In the Java world, Eclipse has code completion.

djna
+1 for your first line :)
jensgram
+2  A: 

Eclipse does quite a good job for Java development. Actually, it does a very good job.

PHP and Python plug-ins are available too. Probably other languages as well - you didn't mention any language in particular.

Edit: According to people more experienced than myself, Eclipse can be extended to provide "VERY VERY" good support for C and C++, too.

jensgram
The latest version of CDT (C/C++ Development Tools) for Eclipse is VERY VERY good with code completion as well.
laura
A: 

Scintilla is what you are looking for. It is a drop in replacement for an edit control. It has auto-complete capabilities as well as a host of other goodies.
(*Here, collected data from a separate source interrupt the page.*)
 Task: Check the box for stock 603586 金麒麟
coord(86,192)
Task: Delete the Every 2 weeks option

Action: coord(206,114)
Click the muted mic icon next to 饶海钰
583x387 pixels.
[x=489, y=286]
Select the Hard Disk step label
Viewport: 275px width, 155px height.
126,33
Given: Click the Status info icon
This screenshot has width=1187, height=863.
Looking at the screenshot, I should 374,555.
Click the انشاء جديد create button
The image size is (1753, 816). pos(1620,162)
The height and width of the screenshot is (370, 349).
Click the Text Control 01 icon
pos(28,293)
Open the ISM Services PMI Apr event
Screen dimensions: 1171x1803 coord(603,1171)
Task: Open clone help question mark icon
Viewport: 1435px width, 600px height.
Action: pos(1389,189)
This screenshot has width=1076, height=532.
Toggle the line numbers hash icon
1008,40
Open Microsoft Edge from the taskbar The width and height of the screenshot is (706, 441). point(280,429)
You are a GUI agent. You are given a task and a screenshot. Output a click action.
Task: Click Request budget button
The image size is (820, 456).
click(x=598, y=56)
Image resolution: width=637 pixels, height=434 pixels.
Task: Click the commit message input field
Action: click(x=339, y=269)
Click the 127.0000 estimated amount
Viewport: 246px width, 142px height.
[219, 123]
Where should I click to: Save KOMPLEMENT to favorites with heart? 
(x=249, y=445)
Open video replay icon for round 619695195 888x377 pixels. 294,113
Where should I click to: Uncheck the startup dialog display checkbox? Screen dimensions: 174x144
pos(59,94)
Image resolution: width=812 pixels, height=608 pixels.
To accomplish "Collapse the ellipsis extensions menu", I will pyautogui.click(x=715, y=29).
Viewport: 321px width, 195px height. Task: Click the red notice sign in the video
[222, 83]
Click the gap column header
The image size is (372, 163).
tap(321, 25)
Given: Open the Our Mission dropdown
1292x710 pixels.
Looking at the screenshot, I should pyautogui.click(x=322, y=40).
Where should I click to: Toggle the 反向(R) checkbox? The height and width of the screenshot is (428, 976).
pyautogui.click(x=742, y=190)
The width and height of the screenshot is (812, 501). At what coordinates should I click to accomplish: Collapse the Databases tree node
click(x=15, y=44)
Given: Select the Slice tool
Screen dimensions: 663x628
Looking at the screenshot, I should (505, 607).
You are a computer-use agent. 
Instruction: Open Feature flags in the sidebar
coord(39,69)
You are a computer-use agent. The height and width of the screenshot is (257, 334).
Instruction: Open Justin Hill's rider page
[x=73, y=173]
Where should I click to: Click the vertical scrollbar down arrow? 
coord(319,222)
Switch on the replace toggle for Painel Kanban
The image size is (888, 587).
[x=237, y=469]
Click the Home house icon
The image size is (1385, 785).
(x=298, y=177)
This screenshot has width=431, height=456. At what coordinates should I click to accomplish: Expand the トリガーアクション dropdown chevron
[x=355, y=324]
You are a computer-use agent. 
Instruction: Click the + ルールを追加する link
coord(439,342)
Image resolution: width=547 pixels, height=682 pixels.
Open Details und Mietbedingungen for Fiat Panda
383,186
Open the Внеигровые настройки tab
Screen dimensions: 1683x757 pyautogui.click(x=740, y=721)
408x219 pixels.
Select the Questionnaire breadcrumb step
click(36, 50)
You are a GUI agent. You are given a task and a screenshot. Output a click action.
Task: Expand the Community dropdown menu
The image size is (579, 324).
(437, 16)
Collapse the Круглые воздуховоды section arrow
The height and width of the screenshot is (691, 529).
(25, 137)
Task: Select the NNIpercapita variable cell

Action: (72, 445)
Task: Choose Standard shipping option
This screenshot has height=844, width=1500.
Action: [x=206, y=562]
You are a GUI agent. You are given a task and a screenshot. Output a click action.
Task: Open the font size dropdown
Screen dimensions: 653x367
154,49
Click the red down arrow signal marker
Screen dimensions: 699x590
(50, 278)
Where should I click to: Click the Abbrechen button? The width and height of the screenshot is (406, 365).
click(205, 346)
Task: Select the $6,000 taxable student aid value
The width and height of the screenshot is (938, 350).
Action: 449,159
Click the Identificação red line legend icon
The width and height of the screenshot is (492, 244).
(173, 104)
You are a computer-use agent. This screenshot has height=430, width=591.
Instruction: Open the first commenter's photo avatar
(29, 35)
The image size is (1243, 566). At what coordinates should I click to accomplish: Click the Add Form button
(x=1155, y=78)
It is designed for C++ though, so it may not be an option, as you didn't specify a language.

George Edison
Now that I see what you want, forget what I said. Eclipse is what you need, probably.
George Edison
A: 

I think you are refering to .NET IDEs as you mentioned Visual Studio.

SharpDevelop is an .NET development software that indeed offer code completion. By the way, they use a full feature open-source text editor for that called ICSharpCode.TextEditor. I extended this text editor last year to support code-completion for database queries and it was very easy.

Ciwee
+1  A: 

There are many other IDEs that are open source, and most (if not all) of them feature some kind of auto completion.

Here's a link to Wikipedia's "Comparison of IDEs", which might help.

You can also probably just search Stack Overflow for "Best IDE for x development" (x being the language you work with), and you'll find many options, all of them likely to have auto-completion.

One little "plug" for my favorite: Eclipse has much more than just auto-completion. If you're developing Java, it really opens your eyes to what kinds of things an IDE can do to help you out (compiling as you write and underlining errors, giving you a one-click way to make the IDE try and fix the problem for you, which it often does, etc...).